+++ Records shown

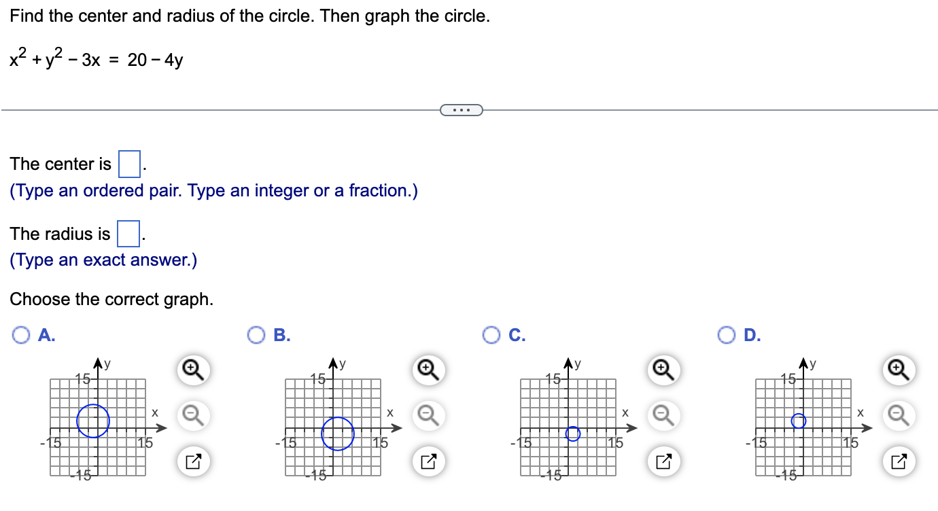
Task: Click the zoom-in magnifier next to graph A
Action: click(192, 369)
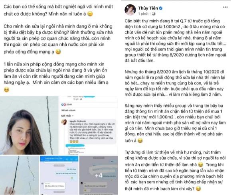Click the reaction icons beside 27,4K

(x=64, y=104)
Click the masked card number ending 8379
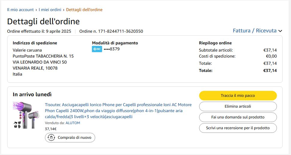This screenshot has height=155, width=291. click(112, 49)
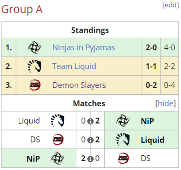Click the Demon Slayers logo in second match row

(x=58, y=139)
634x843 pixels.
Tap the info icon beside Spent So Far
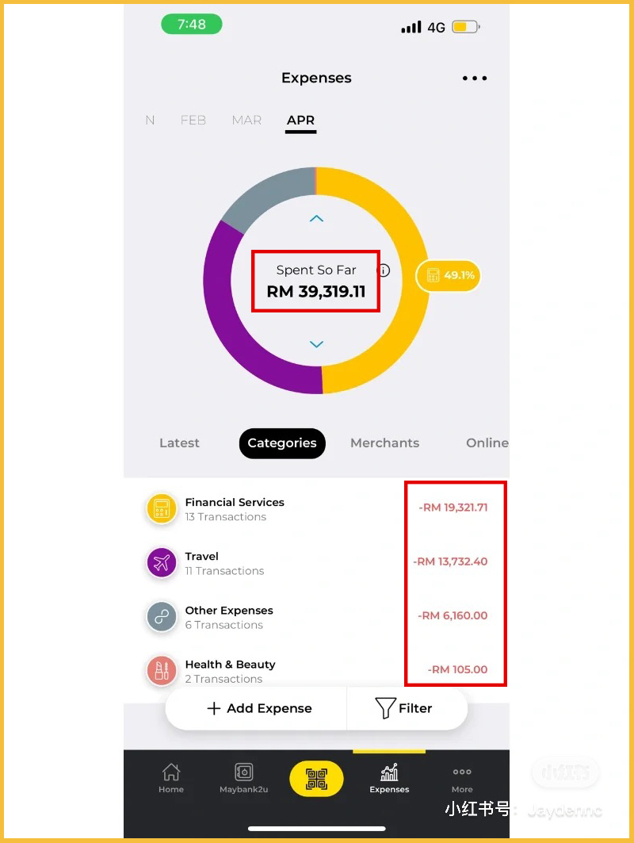[384, 270]
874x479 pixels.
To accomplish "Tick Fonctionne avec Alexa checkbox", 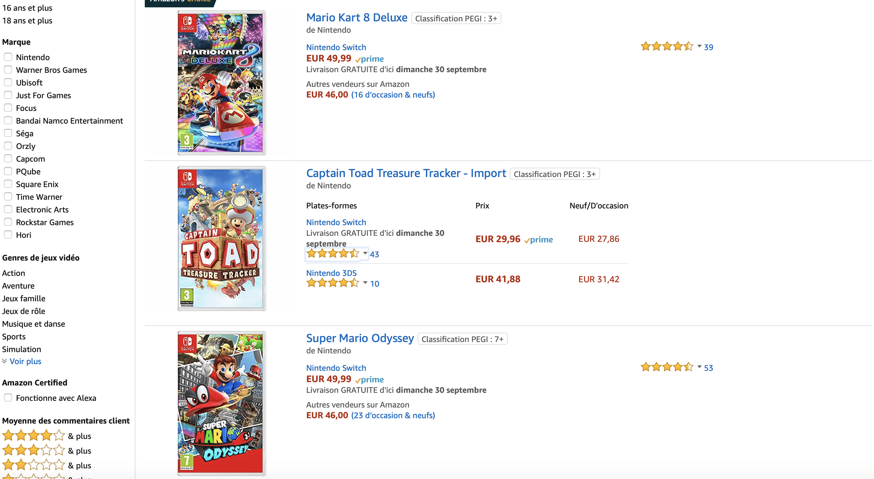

++++++

• Directions:
Nothing but the lines from the one holding "634x843 pixels." through the final line of the entries should be retyped, exactly as they stand and without pictures.

• Response to this exercise:
634x843 pixels.
Tap the info icon beside Spent So Far
[384, 270]
874x479 pixels.
To accomplish "Tick Fonctionne avec Alexa checkbox", 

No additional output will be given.